Schianto mortale, al vaglio due testimonianze: si rafforza l’ipotesi del malore. “Viaggiava a zigzag”

E un altro testimone scrive sui social: l’ho visto procedere contromano

Le auto coinvolte nell'incidente

Le auto coinvolte nell'incidente.

Perugia, 25 febbraio 2024 – Ci sono due testimonianze, una già raccolta dalla polizia locale, l’altra che rimbalza sui social ma che potrebbe essere formalizzata a breve, utili a fare luce sull’incidente che, venerdì pomeriggio, è costato la vita a Francesco Migliorati, 40 anni di Pianello, e Antonino Giallombardo, 75 anni di origini palermitane, residente a Ponte San Giovanni.

Il primo testimone avrebbe raccontato di aver visto l’auto guidata da Giallombardo pochi chilometri prima dell’impatto, viaggiava a ziga zag al centro della carreggiata.

Il secondo presunto testimone, invece, sostiene di aver visto un’auto corrispondente a quella del 75enne che, nei pressi di Scritto, una manciata di chilometri più verso Gubbio, viaggiava completamente contromano.

Racconti che potrebbero rafforzare quanto i rilievi della polizia locale hanno permesso di ricostruire, ovvero che l’auto guidata da Giallombardo abbia invaso la corsia opposta centrando la vettura sulla quale viaggiava Migliorati.

Un impatto così violento e "diretto" da scaraventare il secondo mezzo nel campo adiacente. Ma proprio la traiettoria dell’auto fa ipotizzare che il conducente possa essersi sentito male e che, evidentemente, se accertate le testimonianze, non sia stato nella possibilità di fermarsi, o che si trovasse al volante in stato alterazione. Una circostanza, quella del malore, che potrà eventualmente chiarire l’autopsia se la Procura della Repubblica di Perugia lo ritenesse necessaria una volta acquisita l’informativa della polizia locale.

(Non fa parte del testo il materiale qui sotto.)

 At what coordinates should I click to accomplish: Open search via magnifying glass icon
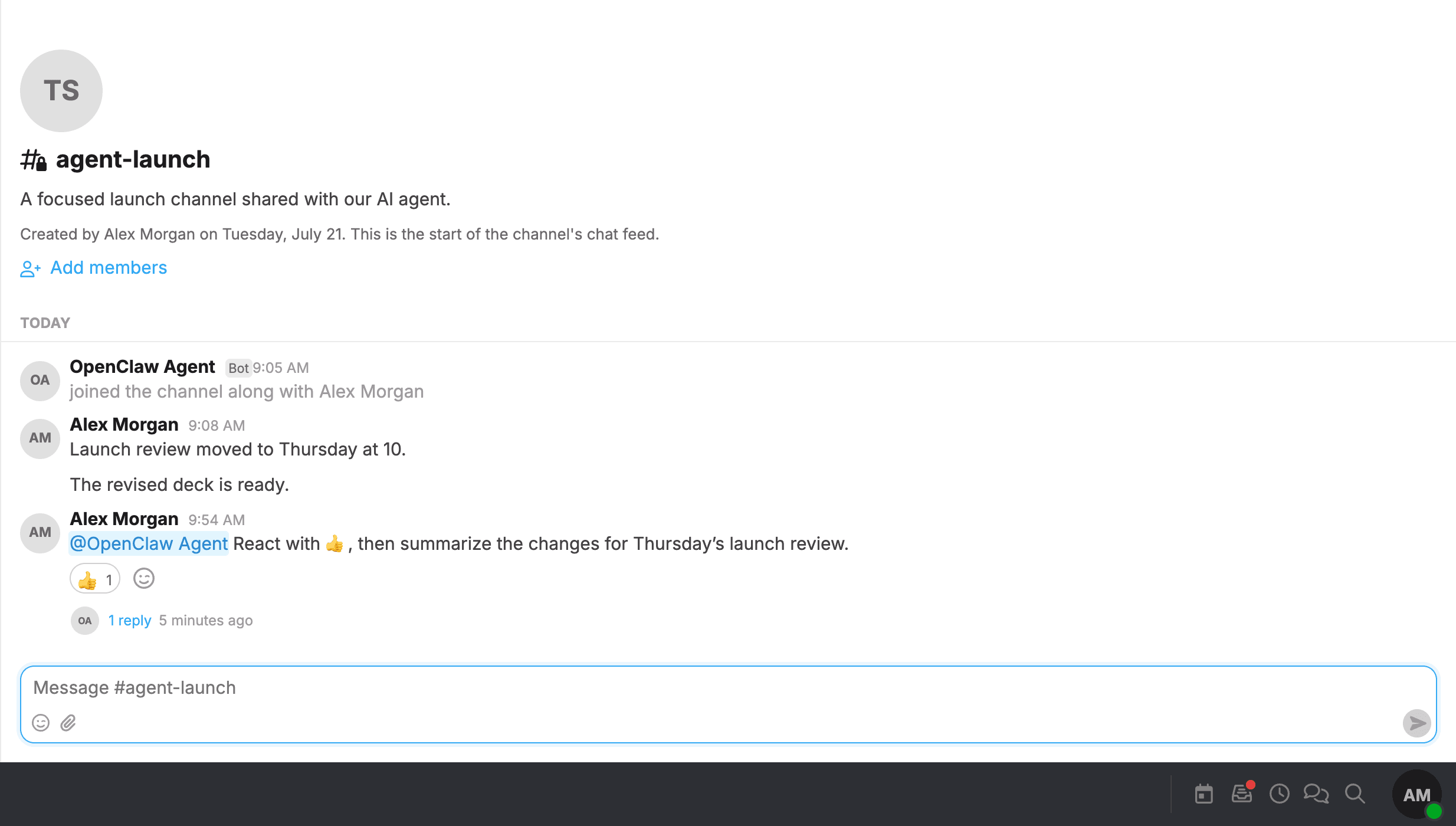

I due automobilisti sono morti praticamente sul colpo. Giallombardo è stato estratto già deceduto dall’abitacolo della sua auto, mentre Francesco Migliorati è morto mentre veniva soccorso. Tre vittime e quattro feriti nell’arco di cinque giorni, è il bilancio drammatico che le strade di Perugia consegnano alle fredde statistiche. Domenica pomeriggio, infatti, si era verificato un altro incidente mortale lungo via della Molinella, a Ponte Felcino, non troppo lontano dal luogo di questo’ultimo sinistro. Ancora una volta lungo la viabilità interna, in due strade la cui pericolosità è stata spesso e volentieri al centro di proteste e di polemiche da parte, in particolare, di chi in quelle aree vive o lavora.